▸ **EXERCISE REQUIREMENTS**:
Using the text about Henderson's prize below, answer each question briefly.
(a) What share of the revenue earned by Godus was Henderson to receive?
(b) In what month and year did Molyneux state that Godus was not profitable?
(c) In which 2015 release was Henderson included as a non-playable character?

▸ **DOCUMENT TEXT**:
____________
Prior to the game's completion, Molyneux regularly described the prize as "life-changing," though clarified it would not be "a huge mountain of cash [...] an amazing sports car [...] or Half-Life 3." According to the video 22cans posted on YouTube the day that the experiment ended, the cube awarded Henderson with the role of "god of gods" within 22cans' upcoming god game, Godus, and 1% of all of the revenue earned by Godus. Henderson's role within Godus would grant him the ability to reign over other players, with the ability to "intrinsically decide on the rules that the game is played by." In a 2012 interview with Rock Paper Shotgun, Molyneux declared the prize would last for five to ten years. After the revelation of the prize, Molyneux said the award would last six months, and that after six months, Henderson could be overthrown by other players in his 'god of gods' role. Over 18 months later, Henderson reported little to no contact from 22cans. Speaking to The Guardian, Molyneux explained that the person in charge of keeping in contact with Henderson left the company and no one was ever reassigned the position, an act which Molyneux called "inexcusable". In March 2017, Molyneux stated that Godus was not profitable and Henderson would therefore not receive money. As of 14 December 2023, Godus is no longer available for purchase on PC, never having left early access. The 'god of gods' role was never implemented and Henderson never received his due prize.

Upon learning about the controversy, indie publisher Devolver Digital and developer Roll7 decided to include Henderson as a non-playable character in their 2015 release Not a Hero.
____________
▸ **EXCERPTED RECORDS**:
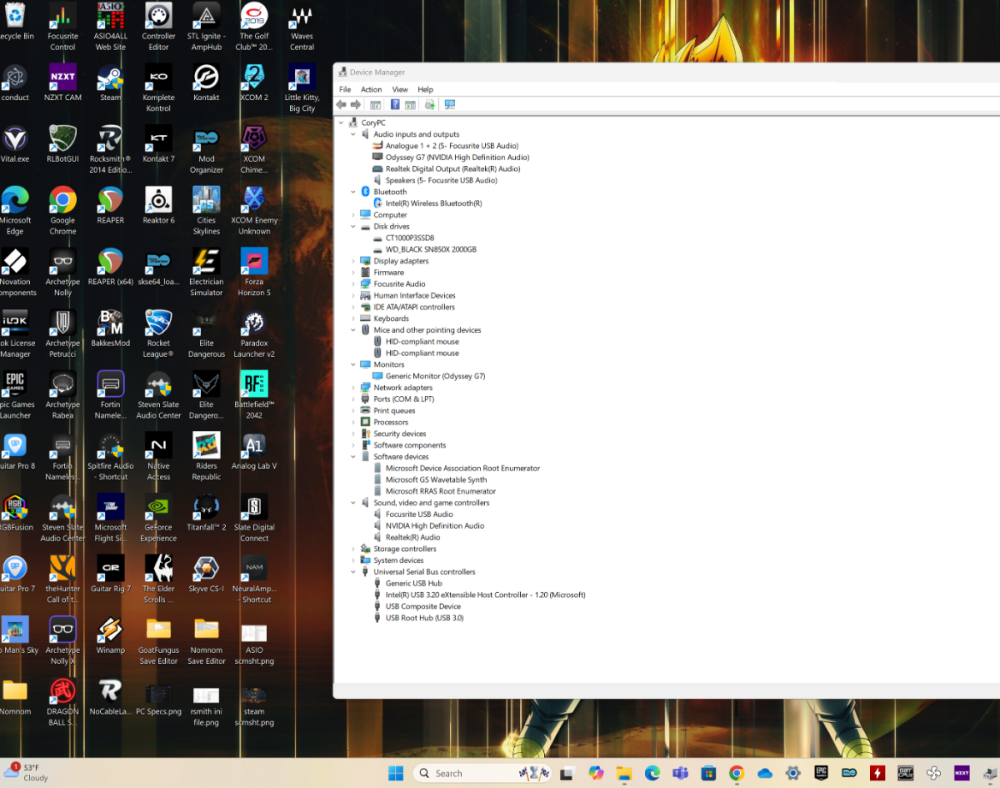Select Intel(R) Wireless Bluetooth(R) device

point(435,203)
____________
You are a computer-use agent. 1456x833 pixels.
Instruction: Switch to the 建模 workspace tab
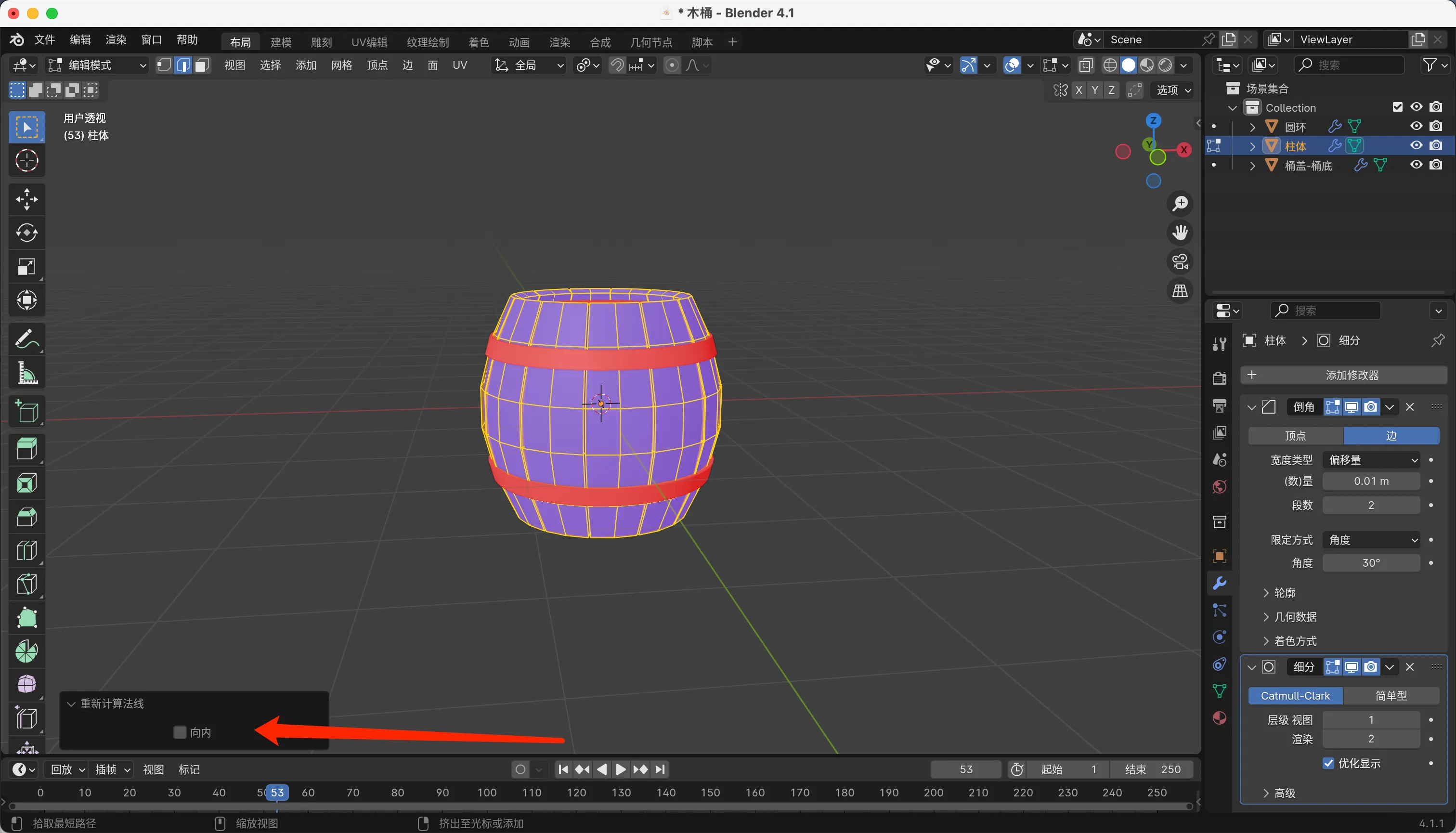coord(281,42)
____________
▸ **SOLUTION FOR THIS PROBLEM**:
(a) 1%
(b) March 2017
(c) Not a Hero